Sunday, September 04, 2016

Planet Is Paying for Palm Oil Profits

Palm oil production may have many benefits, but rapidly increasing plantation comes at a high cost to local and global environments.


Land cleared for oil palm plantation in East Kalimantan, Indonesia. (Image Credit: Mokhamad Edliadi/CIFOR) Click to Enlarge.
Palm oil makes a big contribution to modern life as one of the most-widely used substances in food, cooking, cosmetics, medicines and a range of chemicals.  But the industry that produces it is seriously harming the planet.

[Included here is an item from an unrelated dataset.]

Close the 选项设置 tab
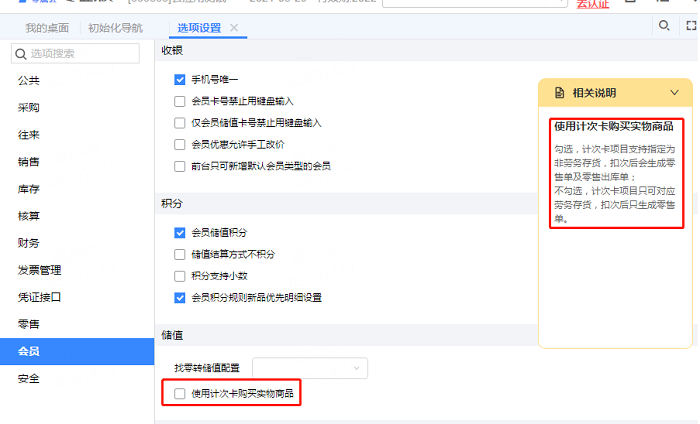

That is the conclusion of a study of nearly 1,000 scientific papers about oil palm plantations, published in Biological Reviews journal.

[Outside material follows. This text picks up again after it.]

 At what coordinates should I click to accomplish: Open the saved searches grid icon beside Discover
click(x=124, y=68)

Over the last few decades, the scale of destruction of forests and peat lands so as to expand the highly-profitable oil palm plantations − mainly in southeast Asia − has been immense.

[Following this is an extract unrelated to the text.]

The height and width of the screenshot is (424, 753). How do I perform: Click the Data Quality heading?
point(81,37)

Although deliberately starting fires to clear pristine forests for plantations is illegal, the practice still continues and has contributed to serious air pollution across the region, causing breathing difficulties.

Oil palms are now a highly-profitable cash crop grown throughout the humid tropical lowlands in 43 countries, with 18.1million hectares in cultivation.  Indonesia (7.1m ha) and Malaysia (4.6m ha) account for 85% of global production, and the number of their plantations is steadily increasing.
 

Undeniable harm
Although the study − by Germany’s University of Göttingen, and Helmholtz Centre for Environmental Research (UFZ), and Bogor Agricultural University in Indonesia − accepts that the plantations provide food and many other useful products, the harm they cause to the planet is undeniable.

Their defenders say the growing palm trees reduce the carbon dioxide in the atmosphere.  But the researchers counter that this never compensates for the losses incurred when the forests were cleared in the first place.

This is particularly true when plantations are on land previously occupied by peat bogs.  The CO2 produced when the land is drained can never be offset by growing trees, the report says.

Apart from these increased greenhouse gas emissions, the plantations also emit volatile organic compounds, precursors to ozone, which is itself a serious air pollutant near ground level.